Ce service, qui a pour objet de promouvoir l’égal accès des femmes et des hommes aux responsabilités politiques et économiques, de favoriser l’accès à l’emploi des femmes, à l’égalité salariale et professionnelle, de garantir l’accès aux droits fondamentaux, de préserver les droits propres et de lutter contre les violences faites aux femmes, mobilise, de manière transversale, les autres ministères, les collectivités territoriales, les associations, les entreprises et les partenaires sociaux.

Les menaces et interrogations qui pèsent aujourd’hui sur l’avenir du service central et sur l’autonomie et la capacité d’action des services déconcentrés mettent directement en danger les actions menées sur tout le territoire. C’est une profonde atteinte à la politique de l’égalité et un retour en arrière catastrophique.

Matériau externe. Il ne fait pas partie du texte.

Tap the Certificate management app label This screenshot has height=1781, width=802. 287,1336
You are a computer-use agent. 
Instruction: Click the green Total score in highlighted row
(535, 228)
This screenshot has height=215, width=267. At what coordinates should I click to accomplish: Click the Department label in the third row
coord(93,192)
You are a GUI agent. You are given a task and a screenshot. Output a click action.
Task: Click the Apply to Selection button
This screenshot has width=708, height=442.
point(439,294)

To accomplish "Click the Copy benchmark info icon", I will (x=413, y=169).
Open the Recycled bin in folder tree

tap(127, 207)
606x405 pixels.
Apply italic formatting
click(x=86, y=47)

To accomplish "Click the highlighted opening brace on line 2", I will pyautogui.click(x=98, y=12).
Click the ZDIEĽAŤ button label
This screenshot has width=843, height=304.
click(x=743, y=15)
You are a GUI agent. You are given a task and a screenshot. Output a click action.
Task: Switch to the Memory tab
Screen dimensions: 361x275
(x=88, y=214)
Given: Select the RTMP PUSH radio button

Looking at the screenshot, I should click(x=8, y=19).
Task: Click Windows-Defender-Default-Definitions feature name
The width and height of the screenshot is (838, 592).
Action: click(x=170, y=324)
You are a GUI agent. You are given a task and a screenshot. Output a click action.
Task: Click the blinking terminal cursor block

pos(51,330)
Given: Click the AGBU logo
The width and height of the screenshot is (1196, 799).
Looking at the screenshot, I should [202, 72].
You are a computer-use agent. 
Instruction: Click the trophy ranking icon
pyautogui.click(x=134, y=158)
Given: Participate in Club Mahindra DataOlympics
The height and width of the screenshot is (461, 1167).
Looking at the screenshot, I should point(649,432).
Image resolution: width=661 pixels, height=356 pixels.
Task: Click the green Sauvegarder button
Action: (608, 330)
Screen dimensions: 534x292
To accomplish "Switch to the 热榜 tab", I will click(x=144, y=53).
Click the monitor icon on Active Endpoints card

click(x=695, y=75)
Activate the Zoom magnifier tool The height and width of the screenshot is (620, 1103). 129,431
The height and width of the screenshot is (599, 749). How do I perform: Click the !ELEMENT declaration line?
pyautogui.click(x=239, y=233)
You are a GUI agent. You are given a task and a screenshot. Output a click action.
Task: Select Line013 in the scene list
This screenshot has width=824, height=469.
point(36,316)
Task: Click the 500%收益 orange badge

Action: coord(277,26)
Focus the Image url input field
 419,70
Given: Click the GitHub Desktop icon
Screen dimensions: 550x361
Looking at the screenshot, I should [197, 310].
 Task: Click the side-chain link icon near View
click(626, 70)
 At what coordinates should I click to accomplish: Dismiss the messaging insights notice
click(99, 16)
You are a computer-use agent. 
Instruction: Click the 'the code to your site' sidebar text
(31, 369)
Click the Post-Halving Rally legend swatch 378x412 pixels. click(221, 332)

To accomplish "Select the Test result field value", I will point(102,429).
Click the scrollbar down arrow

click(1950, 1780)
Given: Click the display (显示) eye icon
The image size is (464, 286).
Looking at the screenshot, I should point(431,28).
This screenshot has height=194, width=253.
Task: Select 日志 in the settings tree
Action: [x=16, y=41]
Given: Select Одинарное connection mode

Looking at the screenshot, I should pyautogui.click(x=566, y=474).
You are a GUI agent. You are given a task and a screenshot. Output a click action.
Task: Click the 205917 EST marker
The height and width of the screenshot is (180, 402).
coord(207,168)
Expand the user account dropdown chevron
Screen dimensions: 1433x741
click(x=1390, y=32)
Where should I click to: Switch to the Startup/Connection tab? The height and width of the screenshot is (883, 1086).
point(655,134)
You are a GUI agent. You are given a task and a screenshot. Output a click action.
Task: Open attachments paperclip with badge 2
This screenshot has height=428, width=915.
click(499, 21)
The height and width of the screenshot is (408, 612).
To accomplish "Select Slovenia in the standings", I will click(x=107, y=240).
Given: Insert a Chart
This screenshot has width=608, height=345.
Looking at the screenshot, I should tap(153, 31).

Plus largement, le slogan du non remplacement d’un fonctionnaire sur deux signifie une précarisation professionnelle accrue des femmes, qui constituent 60 % des effectifs de la fonction publique. Enfin les annonces de « rationalisation » des outils de la puissance publique s’accompagnent d’autres attaques de dispositifs collectifs jugés trop onéreux, comme les crèches, dans le collimateur de Xavier Bertrand parce que trop exigeantes en personnels qualifiés. Ainsi on va assister à une privatisation accrue de la prise en charge des personnes dépendantes, enfants et personnes âgées, renvoyée à la sphère familiale, donc aux femmes.

Une fois encore, l’examen de la RGPP à travers le prisme des femmes fait la démonstration que, sous couvert de modernisation et de rationalisation, le gouvernement opère un terrible retour en arrière sociétal et renvoie les individus à eux-mêmes et à des solidarités privées, dont les femmes sont quasi exclusivement chargées, aux dépens d’un progrès social partagé.